Biosynthesis and processing of delta sleep‐inducing peptide‐like precursors in primary cultures of mouse anterior pituitary cells

Abstract

The biosynthesis and processing of material resembling delta sleep-inducing peptide (DSIP) have been studied in mouse anterior pituitary primary cell cultures. Cells were pulse/chase incubated with 3H-labelled amino acids (Gly, Arg or Ala) and cell extracts were immunoprecipitated with DSIP antiserum. Labelled DSIP-related proteins were resolved by SDS/PAGE. Multiple forms of DSIP-immunoprecipitable material were observed, including three precursors of molecular mass 50-60 kDa which were processed to two major groups of intermediates of 35-45 kDa and 9-16.5 kDa.
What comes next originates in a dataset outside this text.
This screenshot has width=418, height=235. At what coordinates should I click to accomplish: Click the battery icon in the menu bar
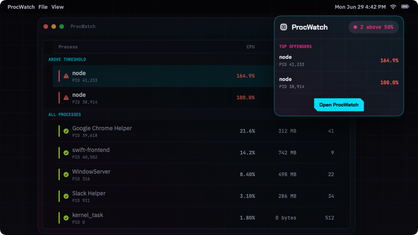click(x=405, y=7)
These intermediates appear to be processed to a DSIP-related peptide (molecular mass less than 3 kDa), which co-ran on reversed-phase HPLC with an endogenous form of DSIP in mouse anterior pituitary, but not with rabbit DSIP. This less than 3-kDa peptide incorporated [3H]Gly, but not [3H]Arg or [3H]Ala. In addition, it incorporated [3H]glucosamine, indicating that it was a glycopeptide. Secretion studies showed release of the less than 3-kDa DSIP-like glycopeptide and the 9-16.5-kDa group of intermediates into the medium. The present study demonstrates the biosynthesis of a small DSIP-like glycopeptide in mouse anterior pituitary cells, which is not identical with, but has similarities to, rabbit DSIP.